§ What the exercise asks
Copy a passage from the forum thread on the Fourier transform problem below, starting at the words "Your last expression" and stopping after "integration by parts.".

§ Source document
- - - -
Tricky Fourier Transform problem for an exponential function

[eaglemike]

Homework Statement

find the Fourier transform, using the definition of the Fourier transform \widehat{f}(\nu)=∫^{∞}_{-∞}f(t)e^{-2 \pi i \nu t}dt, of the function f(t)=2 \pit^{2}e^{- \pi t^{2}}

Homework Equations

I have the answer:

(1-2{\pi \nu^{2}})e^{- \pi \nu^{2}}

The Attempt at a Solution

After inserting f(t) into the equation for the transform, I added the exponents on the e terms, factored out -\pi, and added and subtracted \nu^{2} to get

∫^{∞}_{-∞}2\pit^{2}e^{- \pi (t^{2}+2 i \nu t + \nu^{2} - \nu^{2})}dt

I then substituted x=t+i\nu to get

∫^{∞}_{-∞}2\pi(t+i\nu)^{2}e^{- \pi (x^{2}+ \nu^{2} )}dt

at this point I know that I should be able to solve the integral, probably by integrating by parts, but I am really just lost. This seems like such a tricky integral. I thought maybe squaring the equation to get a double integral and then converting to polar coordinates would work but I couldn't get that to work out either. Thanks for the help!

 

[Ray Vickson]

Homework Statement

find the Fourier transform, using the definition of the Fourier transform \widehat{f}(\nu)=∫^{∞}_{-∞}f(t)e^{-2 \pi i \nu t}dt, of the function f(t)=2 \pit^{2}e^{- \pi t^{2}}

Homework Equations

I have the answer:

(1-2{\pi \nu^{2}})e^{- \pi \nu^{2}}

The Attempt at a Solution

After inserting f(t) into the equation for the transform, I added the exponents on the e terms, factored out -\pi, and added and subtracted \nu^{2} to get

∫^{∞}_{-∞}2\pit^{2}e^{- \pi (t^{2}+2 i \nu t + \nu^{2} - \nu^{2})}dt

I then substituted x=t+i\nu to get

∫^{∞}_{-∞}2\pi(t+i\nu)^{2}e^{- \pi (x^{2}+ \nu^{2} )}dt

at this point I know that I should be able to solve the integral, probably by integrating by parts, but I am really just lost. This seems like such a tricky integral. I thought maybe squaring the equation to get a double integral and then converting to polar coordinates would work but I couldn't get that to work out either. Thanks for the help!

Your last expression is wrong: it should be \int_{-\infty + i \nu}^{\infty + i \nu} 2 \pi x^2 e^{-\pi (x^2 + \nu^2)}\, dx ,, which can be replaced by the same integral from x = -infinity to +infinity along the real x-axis (why)? Now int x^2*exp(-x^2) dx can be attacked using integration by parts.

RGV
- - - -
§ Given records
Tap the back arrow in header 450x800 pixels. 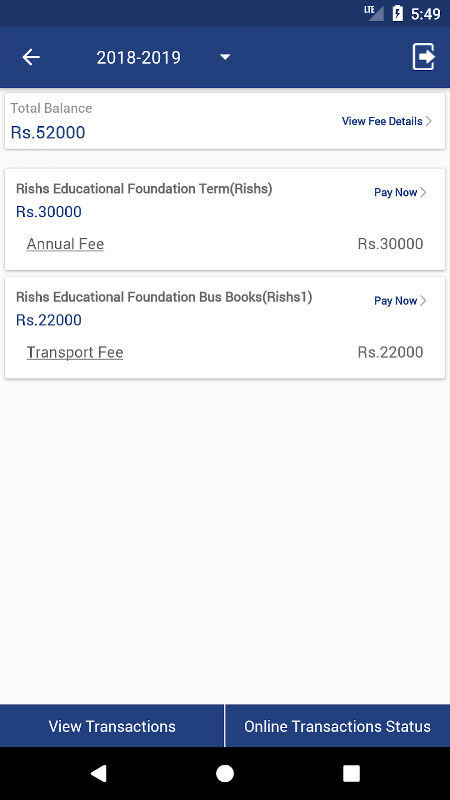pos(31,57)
- - - -
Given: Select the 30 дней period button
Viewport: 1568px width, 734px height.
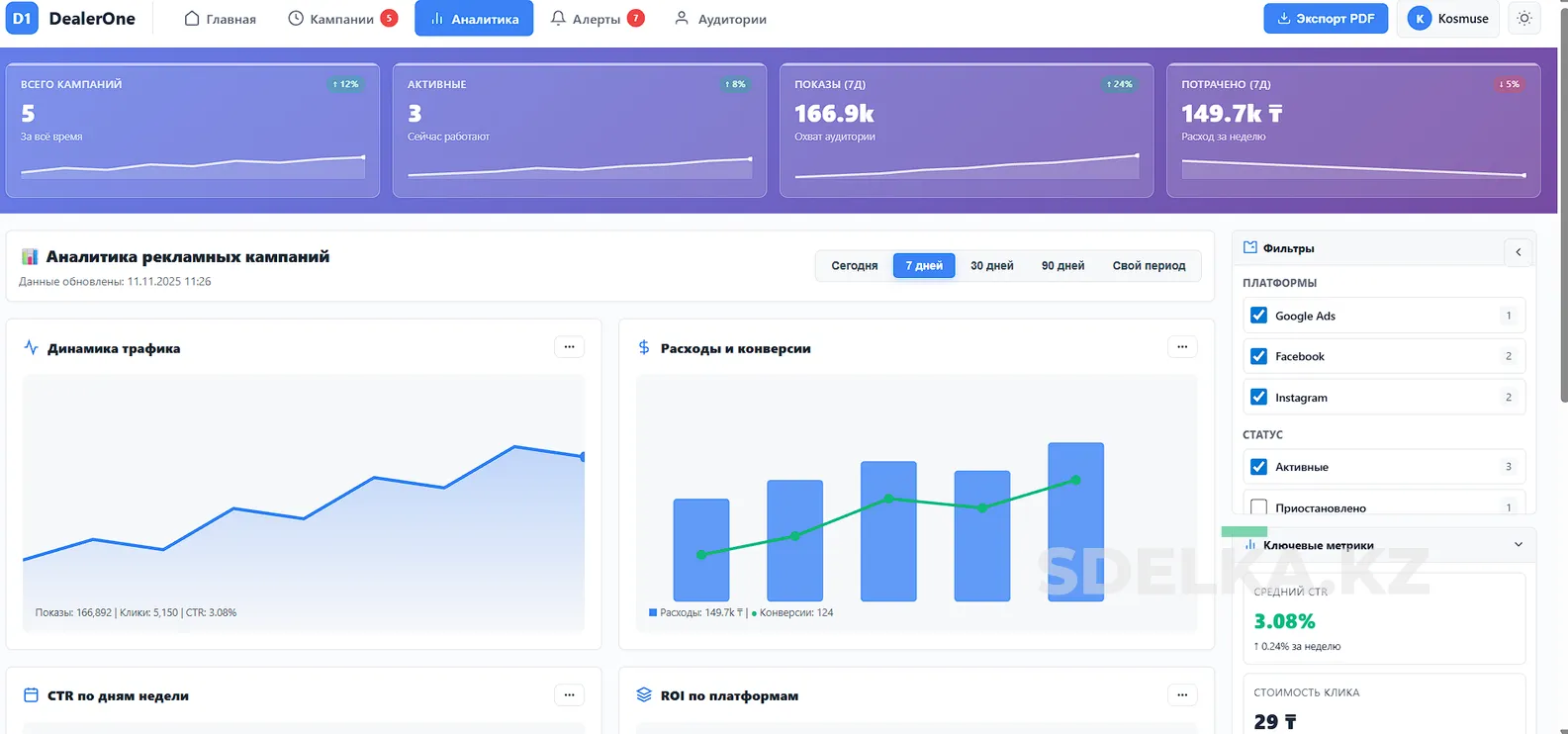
- - - -
§ Solution
Your last expression is wrong: it should be \int_{-\infty + i \nu}^{\infty + i \nu} 2 \pi x^2 e^{-\pi (x^2 + \nu^2)}\, dx ,, which can be replaced by the same integral from x = -infinity to +infinity along the real x-axis (why)? Now int x^2*exp(-x^2) dx can be attacked using integration by parts.